<<<<
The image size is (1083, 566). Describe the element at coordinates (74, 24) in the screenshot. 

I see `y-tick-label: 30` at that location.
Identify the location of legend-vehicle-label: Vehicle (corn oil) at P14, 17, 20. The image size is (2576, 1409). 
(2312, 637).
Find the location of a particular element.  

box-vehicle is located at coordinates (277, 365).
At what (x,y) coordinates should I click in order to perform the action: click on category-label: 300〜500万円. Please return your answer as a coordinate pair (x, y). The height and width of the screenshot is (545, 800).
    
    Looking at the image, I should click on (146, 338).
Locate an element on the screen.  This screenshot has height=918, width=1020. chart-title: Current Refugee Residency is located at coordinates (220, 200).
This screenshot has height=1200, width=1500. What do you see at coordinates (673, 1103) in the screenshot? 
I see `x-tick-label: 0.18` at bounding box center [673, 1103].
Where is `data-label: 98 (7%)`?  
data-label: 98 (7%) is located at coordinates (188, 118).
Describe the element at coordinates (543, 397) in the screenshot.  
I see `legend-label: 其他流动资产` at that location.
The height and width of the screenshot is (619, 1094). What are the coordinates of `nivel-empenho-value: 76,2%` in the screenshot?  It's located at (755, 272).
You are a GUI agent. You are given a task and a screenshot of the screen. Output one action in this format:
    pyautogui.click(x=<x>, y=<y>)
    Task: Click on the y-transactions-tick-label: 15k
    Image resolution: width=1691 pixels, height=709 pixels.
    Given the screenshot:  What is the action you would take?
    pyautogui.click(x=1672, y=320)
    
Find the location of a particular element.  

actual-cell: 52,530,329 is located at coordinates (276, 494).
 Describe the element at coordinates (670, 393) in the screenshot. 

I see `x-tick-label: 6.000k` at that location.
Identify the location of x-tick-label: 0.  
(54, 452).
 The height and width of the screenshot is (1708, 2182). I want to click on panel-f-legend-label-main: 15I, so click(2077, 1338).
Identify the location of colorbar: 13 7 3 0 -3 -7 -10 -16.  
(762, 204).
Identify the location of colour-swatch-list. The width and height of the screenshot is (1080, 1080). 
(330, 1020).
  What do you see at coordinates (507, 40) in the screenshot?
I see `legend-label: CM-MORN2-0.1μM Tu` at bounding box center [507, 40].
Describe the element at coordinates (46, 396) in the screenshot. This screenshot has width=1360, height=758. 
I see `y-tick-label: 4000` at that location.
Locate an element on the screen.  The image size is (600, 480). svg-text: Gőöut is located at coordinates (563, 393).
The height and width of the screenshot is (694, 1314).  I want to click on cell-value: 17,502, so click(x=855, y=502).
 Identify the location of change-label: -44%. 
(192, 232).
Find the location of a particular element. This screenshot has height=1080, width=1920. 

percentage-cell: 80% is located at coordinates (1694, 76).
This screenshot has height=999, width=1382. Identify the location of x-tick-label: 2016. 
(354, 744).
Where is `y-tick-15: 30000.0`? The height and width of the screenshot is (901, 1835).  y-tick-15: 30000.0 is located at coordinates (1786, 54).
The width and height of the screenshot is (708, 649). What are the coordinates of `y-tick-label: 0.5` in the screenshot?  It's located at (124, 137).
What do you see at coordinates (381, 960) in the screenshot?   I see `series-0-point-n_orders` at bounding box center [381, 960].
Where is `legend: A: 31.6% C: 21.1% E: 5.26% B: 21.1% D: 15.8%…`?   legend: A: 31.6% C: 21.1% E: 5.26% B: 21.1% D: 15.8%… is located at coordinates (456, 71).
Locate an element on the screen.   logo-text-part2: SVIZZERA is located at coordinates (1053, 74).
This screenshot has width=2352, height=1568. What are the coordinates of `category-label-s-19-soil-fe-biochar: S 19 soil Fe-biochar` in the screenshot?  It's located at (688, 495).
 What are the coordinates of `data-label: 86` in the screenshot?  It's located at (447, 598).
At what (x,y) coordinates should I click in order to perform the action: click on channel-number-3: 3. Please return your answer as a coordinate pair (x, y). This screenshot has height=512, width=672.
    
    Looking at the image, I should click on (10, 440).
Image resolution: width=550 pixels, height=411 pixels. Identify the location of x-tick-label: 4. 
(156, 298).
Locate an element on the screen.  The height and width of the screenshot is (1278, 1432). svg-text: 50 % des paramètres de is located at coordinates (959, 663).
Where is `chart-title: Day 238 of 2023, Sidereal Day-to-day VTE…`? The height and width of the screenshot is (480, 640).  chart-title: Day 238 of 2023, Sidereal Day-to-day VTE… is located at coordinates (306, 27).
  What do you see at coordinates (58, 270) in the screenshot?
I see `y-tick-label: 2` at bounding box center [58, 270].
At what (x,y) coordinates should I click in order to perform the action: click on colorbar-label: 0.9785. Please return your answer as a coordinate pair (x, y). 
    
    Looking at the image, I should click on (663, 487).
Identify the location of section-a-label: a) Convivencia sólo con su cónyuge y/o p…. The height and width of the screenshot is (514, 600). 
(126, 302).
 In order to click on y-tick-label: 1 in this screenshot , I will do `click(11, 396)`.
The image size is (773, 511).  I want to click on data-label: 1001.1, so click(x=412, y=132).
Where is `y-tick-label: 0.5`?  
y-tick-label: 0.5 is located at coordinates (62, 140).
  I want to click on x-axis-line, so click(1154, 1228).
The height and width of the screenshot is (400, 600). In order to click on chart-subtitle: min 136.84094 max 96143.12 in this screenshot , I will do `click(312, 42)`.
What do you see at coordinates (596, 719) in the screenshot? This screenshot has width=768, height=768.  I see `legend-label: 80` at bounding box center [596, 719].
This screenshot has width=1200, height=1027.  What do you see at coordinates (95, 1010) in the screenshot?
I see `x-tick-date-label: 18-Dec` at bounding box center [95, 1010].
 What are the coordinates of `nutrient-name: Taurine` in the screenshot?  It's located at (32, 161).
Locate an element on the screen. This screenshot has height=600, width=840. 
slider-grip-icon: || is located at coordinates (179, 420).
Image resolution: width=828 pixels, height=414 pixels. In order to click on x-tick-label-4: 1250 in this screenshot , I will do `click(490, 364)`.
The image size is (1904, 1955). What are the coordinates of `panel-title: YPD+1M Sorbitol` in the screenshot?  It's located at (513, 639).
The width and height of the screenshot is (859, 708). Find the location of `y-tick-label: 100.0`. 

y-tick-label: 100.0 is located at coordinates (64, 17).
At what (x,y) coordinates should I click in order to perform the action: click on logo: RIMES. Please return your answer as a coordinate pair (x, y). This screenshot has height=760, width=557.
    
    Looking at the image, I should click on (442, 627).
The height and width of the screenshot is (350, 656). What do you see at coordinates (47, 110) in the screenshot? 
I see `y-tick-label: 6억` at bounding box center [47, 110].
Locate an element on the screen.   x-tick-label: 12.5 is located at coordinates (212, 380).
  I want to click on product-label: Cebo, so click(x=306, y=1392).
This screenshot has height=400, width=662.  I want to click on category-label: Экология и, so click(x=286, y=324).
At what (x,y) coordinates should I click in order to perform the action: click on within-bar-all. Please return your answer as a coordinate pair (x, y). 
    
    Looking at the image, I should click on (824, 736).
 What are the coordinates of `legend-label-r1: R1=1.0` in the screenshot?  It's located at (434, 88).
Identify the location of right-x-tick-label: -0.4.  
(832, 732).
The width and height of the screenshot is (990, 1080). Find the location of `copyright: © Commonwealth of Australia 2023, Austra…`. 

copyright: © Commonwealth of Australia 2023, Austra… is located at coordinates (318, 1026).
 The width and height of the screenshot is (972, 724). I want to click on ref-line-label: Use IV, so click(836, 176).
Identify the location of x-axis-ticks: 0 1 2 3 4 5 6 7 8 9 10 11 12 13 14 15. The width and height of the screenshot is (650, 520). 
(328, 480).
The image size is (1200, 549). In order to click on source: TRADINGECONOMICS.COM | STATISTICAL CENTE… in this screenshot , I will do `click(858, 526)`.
>>>>
Please repeat the material from its first line through the line containing "(2312, 637).", swapping "Describe" for "Explain" and leaving everything else unchanged.

* [Response for this exercise]
The image size is (1083, 566). Explain the element at coordinates (74, 24) in the screenshot. 

I see `y-tick-label: 30` at that location.
Identify the location of legend-vehicle-label: Vehicle (corn oil) at P14, 17, 20. The image size is (2576, 1409). 
(2312, 637).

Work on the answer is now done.